** Listed records **
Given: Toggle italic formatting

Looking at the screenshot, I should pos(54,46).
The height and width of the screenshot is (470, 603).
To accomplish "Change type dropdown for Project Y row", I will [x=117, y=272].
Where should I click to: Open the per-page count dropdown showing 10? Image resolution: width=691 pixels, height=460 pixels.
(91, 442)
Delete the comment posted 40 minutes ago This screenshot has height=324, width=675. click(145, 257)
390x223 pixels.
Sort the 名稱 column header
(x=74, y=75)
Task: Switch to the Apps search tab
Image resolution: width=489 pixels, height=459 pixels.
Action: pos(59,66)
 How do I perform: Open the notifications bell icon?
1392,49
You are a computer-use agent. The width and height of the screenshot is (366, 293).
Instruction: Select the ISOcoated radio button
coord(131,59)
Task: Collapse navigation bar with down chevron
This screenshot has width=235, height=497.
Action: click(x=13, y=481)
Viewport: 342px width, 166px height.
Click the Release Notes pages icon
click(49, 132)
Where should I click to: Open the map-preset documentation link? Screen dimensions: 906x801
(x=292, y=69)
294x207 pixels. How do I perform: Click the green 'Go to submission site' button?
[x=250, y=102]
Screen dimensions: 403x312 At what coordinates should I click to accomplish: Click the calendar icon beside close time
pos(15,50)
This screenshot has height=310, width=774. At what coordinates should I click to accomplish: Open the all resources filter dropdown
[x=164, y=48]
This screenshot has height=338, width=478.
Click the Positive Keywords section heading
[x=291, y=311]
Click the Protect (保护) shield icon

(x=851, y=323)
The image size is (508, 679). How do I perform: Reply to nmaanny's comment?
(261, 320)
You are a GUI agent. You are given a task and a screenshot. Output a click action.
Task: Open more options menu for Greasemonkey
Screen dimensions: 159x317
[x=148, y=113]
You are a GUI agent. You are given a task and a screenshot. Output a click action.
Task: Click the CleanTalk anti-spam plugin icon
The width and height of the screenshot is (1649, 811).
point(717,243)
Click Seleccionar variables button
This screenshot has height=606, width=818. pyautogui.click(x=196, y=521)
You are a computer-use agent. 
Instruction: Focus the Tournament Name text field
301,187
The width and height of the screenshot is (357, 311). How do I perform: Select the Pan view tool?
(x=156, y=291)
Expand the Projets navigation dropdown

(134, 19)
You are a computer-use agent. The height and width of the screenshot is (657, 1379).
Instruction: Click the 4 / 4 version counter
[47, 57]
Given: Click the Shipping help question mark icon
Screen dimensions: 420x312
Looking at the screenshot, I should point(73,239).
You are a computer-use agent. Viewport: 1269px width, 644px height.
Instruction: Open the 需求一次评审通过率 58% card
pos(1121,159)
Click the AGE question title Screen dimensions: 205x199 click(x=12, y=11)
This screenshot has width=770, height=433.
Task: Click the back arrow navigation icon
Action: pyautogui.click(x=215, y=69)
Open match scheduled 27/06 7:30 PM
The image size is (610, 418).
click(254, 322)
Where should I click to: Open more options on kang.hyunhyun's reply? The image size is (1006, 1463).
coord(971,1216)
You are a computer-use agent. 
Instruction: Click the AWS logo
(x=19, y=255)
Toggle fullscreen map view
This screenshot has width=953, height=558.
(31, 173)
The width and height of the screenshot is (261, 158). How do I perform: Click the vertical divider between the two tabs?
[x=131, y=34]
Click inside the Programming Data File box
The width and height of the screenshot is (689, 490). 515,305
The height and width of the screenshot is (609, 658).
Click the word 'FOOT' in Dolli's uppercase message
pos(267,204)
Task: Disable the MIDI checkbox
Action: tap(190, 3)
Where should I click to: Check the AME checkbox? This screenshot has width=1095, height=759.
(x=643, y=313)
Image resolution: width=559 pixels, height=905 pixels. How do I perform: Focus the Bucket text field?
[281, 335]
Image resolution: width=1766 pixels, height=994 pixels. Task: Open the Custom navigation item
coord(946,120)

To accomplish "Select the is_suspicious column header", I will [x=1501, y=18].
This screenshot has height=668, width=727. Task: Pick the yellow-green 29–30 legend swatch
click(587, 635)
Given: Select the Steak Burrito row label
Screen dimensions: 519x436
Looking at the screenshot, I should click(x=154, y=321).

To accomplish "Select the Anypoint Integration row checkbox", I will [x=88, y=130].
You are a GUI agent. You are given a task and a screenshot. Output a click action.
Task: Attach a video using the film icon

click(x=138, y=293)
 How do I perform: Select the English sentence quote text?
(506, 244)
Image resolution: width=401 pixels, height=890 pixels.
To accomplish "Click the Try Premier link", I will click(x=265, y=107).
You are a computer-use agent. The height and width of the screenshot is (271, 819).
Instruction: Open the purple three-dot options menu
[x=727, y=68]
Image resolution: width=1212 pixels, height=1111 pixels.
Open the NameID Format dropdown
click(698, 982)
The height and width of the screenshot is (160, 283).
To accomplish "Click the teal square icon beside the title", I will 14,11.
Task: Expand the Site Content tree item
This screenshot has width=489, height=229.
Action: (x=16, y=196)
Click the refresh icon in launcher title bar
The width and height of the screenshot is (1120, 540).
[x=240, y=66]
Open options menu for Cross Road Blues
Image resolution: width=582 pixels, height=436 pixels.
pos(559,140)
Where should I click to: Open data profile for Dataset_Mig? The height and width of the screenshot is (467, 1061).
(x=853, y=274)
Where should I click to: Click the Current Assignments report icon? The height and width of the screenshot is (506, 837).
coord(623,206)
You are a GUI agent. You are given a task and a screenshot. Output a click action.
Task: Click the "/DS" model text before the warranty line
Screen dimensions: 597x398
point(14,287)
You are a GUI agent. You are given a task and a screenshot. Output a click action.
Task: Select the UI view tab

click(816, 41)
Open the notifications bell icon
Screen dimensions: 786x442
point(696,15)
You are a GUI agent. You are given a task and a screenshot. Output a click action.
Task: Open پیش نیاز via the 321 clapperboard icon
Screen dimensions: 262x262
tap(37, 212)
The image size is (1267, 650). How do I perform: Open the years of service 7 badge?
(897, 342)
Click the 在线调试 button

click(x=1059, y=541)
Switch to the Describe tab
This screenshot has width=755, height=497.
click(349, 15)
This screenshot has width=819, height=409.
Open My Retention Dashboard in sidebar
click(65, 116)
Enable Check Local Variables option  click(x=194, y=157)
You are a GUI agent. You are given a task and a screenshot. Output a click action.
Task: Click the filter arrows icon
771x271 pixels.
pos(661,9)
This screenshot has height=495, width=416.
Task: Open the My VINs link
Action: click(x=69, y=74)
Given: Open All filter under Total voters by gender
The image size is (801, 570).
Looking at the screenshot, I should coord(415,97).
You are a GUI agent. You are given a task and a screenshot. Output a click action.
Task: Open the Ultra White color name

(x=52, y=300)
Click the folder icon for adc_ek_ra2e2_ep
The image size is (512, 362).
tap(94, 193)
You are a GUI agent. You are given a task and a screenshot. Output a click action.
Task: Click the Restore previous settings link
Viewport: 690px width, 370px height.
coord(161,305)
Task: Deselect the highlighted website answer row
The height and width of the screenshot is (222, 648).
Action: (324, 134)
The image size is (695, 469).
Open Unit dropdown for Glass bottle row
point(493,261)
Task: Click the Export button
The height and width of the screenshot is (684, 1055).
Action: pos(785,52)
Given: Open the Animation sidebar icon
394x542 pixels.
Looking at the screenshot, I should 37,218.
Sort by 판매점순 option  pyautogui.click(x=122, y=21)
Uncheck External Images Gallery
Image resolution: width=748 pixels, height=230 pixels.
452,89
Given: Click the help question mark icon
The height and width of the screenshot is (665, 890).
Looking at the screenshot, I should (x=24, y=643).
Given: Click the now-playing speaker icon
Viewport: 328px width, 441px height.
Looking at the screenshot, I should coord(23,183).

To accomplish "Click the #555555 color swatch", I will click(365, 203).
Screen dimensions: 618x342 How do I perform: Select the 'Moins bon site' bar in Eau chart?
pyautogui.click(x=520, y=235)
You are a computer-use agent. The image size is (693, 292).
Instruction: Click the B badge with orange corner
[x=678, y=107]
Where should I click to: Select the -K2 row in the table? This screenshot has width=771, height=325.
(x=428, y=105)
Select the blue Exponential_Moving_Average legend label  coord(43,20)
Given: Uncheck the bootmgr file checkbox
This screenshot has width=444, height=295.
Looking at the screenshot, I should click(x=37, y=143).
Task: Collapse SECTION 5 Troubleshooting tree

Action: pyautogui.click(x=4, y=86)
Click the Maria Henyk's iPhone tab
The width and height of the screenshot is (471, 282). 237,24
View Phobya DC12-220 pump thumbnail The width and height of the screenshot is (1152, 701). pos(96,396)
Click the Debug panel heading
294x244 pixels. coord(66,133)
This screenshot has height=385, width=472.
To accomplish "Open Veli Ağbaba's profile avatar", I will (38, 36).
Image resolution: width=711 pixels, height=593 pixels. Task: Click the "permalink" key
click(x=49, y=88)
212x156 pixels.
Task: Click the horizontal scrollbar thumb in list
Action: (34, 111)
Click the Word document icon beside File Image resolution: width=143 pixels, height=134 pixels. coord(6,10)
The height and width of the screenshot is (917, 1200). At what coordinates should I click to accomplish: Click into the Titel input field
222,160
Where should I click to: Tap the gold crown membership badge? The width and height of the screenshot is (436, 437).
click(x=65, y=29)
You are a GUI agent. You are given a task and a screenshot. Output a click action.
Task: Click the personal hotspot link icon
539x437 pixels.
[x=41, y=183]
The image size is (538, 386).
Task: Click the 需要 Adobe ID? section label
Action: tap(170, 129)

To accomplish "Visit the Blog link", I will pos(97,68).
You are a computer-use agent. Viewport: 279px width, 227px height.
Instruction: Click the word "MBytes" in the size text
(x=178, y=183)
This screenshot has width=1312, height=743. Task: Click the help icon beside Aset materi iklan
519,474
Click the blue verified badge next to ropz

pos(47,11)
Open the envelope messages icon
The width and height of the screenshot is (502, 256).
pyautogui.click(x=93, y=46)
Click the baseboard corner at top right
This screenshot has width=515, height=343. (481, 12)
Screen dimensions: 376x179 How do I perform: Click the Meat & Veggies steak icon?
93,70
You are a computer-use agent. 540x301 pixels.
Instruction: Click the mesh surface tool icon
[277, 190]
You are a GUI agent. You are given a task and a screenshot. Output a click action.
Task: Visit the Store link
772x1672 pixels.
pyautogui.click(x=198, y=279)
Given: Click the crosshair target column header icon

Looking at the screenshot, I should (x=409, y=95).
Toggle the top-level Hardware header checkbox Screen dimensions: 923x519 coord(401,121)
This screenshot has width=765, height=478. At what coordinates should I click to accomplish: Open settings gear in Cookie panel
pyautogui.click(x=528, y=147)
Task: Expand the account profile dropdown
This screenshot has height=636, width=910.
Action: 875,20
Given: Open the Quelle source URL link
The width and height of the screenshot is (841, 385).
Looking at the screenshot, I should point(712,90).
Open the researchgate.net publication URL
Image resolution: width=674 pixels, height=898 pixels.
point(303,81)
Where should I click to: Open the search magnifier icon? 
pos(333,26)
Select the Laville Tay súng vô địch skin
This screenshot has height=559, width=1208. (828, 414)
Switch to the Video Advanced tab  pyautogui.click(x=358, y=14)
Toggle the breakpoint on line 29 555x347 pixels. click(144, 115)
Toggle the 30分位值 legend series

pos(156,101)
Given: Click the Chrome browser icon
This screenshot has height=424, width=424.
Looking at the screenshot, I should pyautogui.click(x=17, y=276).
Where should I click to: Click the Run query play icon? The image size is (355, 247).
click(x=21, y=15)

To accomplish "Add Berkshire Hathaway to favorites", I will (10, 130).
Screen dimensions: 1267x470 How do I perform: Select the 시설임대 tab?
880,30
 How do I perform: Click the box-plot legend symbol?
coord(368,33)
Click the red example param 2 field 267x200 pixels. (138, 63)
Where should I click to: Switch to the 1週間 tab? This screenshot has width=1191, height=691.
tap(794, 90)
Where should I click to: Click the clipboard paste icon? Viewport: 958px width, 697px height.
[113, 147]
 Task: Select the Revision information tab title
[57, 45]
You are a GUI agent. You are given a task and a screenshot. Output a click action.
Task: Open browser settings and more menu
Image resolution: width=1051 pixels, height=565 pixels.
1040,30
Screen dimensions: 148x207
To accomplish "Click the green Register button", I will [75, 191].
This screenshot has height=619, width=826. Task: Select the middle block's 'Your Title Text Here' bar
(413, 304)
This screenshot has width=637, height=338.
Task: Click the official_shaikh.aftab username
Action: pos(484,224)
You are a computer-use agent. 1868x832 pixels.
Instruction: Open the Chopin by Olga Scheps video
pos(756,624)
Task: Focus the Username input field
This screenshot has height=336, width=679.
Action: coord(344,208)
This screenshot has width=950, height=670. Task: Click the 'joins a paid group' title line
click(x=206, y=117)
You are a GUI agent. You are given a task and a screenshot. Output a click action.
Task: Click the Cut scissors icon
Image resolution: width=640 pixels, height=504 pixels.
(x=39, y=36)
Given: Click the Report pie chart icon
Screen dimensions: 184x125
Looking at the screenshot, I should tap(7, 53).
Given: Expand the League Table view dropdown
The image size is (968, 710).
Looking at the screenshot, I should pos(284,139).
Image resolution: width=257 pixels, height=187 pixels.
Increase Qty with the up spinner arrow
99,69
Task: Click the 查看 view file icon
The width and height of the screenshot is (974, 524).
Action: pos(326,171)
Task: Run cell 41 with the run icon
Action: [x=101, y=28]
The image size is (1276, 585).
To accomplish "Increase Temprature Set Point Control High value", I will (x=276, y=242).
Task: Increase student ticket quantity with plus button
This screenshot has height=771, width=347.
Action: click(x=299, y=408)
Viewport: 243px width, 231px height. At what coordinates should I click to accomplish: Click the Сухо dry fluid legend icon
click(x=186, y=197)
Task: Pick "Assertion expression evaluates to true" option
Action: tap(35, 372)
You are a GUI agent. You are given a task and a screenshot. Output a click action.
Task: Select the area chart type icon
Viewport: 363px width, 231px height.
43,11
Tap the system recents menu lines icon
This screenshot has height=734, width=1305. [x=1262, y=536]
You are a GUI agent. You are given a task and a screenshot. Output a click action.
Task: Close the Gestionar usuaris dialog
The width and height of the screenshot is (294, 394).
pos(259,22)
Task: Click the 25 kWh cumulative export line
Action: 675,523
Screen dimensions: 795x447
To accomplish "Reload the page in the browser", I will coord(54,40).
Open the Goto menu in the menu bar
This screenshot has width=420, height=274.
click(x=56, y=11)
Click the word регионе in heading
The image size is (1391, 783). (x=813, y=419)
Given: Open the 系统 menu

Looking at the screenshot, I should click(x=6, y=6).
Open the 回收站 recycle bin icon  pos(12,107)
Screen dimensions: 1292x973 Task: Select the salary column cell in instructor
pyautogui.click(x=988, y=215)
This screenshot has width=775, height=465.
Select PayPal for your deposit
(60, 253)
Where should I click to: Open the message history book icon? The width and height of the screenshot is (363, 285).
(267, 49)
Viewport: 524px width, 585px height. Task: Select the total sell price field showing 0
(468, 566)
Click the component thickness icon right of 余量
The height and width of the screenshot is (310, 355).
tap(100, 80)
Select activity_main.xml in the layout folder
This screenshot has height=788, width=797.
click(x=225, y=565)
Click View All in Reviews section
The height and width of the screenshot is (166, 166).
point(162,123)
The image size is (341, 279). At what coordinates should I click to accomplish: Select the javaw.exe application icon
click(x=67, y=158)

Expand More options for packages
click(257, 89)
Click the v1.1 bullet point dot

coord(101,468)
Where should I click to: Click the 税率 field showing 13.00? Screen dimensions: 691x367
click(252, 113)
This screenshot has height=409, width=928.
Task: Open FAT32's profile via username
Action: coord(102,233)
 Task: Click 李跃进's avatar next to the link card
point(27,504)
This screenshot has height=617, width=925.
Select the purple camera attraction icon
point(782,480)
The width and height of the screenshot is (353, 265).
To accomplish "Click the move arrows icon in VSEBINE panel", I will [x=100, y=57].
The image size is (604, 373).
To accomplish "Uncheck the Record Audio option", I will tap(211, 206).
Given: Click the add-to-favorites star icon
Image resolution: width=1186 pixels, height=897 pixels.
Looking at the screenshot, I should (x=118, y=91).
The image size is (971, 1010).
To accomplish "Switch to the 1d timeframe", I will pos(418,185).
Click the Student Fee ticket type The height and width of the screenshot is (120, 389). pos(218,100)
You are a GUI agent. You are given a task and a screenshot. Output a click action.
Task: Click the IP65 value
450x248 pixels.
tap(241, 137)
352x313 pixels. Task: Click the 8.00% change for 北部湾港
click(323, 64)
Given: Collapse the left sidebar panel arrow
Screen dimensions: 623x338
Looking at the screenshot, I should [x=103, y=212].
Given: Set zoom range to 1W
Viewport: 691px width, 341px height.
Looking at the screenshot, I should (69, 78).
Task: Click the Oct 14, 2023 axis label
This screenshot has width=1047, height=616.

** Description of the task **
Every line in the records that holds the word "type" should be copied into the answer.

** Written solution **
To accomplish "Change type dropdown for Project Y row", I will [x=117, y=272].
Task: Select the area chart type icon
Click the Student Fee ticket type The height and width of the screenshot is (120, 389). pos(218,100)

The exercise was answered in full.